Russian official says Norway unblocks food for miners

BARENTSBURG, Norway (AP) — Russian food supplies bound for an Arctic coal mining settlement have resumed transiting via mainland Norway after weeks of tension, a Russian representative said Wednesday.

Sergey Gushchin, the Russian consul general based in the settlement of Barentsburg, said Oslo had allowed Norwegian carriers to pick up the disputed cargo and cross the Russian-Norwegian border with it.

“All these days there has been close contact between the Russian and Norwegian Foreign Ministries. The situation has been resolved, a workaround has been found,” Gushchin said in a live interview on Russian TV.

“No one can detain Norwegian carriers on the territory of Norway. On July 5, a vessel with containers left the port of Tromso and will come to us in Barentsburg on July 8 (Friday),” he said.

Russian officials previously accused Oslo of blocking a shipment of essential goods, including food and medication, destined for Russian miners in Barentsburg, on the far-Northern Svalbard archipelago.

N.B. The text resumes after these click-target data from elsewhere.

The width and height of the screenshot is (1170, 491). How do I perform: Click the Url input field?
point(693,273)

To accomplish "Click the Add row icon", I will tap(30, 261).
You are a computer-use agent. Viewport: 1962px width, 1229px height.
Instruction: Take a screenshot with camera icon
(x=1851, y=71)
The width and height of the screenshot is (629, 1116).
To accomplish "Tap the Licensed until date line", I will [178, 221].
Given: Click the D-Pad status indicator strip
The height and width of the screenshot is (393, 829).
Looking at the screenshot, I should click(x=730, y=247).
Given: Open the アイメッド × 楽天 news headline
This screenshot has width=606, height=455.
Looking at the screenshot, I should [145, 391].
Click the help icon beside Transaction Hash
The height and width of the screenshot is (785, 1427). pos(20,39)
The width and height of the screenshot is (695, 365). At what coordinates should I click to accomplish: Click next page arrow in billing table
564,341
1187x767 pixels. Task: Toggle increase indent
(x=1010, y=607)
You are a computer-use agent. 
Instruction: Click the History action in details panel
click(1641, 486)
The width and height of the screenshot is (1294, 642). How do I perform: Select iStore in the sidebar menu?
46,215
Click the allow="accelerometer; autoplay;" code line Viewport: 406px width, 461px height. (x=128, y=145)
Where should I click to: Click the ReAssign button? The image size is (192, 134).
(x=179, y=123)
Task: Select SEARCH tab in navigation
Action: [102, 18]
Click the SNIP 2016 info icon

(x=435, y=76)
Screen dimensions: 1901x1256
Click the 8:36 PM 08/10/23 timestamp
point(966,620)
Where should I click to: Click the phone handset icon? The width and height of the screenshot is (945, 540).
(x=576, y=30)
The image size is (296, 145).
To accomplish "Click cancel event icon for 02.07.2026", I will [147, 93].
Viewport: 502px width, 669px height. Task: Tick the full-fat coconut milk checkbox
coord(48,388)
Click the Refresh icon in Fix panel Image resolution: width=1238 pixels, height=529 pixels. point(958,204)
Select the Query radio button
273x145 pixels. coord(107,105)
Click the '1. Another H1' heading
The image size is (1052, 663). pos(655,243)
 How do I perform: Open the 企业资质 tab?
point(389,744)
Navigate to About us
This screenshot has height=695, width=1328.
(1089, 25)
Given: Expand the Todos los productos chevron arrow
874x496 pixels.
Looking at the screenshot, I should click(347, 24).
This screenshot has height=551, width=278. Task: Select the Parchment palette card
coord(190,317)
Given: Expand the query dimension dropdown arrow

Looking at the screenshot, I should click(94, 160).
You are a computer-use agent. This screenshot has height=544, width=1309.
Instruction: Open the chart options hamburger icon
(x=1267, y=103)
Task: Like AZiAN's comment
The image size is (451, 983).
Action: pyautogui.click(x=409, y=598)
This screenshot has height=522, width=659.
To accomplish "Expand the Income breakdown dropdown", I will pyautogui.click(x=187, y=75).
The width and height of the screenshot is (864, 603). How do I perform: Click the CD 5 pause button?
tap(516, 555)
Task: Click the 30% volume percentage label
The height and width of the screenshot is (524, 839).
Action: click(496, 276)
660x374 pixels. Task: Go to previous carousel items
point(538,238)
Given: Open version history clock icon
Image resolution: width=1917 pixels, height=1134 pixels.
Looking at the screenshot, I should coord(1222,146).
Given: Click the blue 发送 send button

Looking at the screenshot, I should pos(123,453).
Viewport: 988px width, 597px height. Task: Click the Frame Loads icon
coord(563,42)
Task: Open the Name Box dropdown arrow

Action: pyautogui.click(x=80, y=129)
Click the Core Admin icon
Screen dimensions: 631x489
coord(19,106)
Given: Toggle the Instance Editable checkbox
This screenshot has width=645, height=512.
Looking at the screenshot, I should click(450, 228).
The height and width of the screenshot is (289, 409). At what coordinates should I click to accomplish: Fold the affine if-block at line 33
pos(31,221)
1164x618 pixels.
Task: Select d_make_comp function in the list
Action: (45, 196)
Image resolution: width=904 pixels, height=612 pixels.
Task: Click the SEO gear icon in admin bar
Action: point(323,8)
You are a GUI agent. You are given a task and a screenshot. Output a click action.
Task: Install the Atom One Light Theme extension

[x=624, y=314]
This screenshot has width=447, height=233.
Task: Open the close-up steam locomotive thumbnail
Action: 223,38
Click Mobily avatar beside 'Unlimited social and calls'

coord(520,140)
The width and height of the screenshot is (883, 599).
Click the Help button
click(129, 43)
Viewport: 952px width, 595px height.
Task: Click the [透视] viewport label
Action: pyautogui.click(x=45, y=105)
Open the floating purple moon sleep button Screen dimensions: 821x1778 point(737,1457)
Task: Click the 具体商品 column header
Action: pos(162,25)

According to Norwegian media, local authorities in May stopped two containers carrying 20 tons of Russian goods at the sole land border crossing between the two countries, citing European Union sanctions against Moscow.

Gushchin said that there were no immediate food shortages in Barentsburg.

Norwegian media reported last month that the country’s ambassador to Moscow was summoned to the Foreign Ministry for a complaint over supplies bound for the settlement being prevented from transiting.

Just hours later, a cyberattack temporarily knocked out public and private websites in Norway, which Norwegian security officials attributed to “a criminal pro-Russian group.”

The distributed-denial-of-service (DDOS) attack on Norway came two days after a similar attack targeted public and private websites in Lithuania, with a pro-Moscow hacker group reportedly claiming responsibility.

That incident came a week after Russian officials threatened to retaliate because Lithuania restricted the transit of steel and ferrous metals sanctioned by the EU through its territory to Russia’s exclave of Kaliningrad.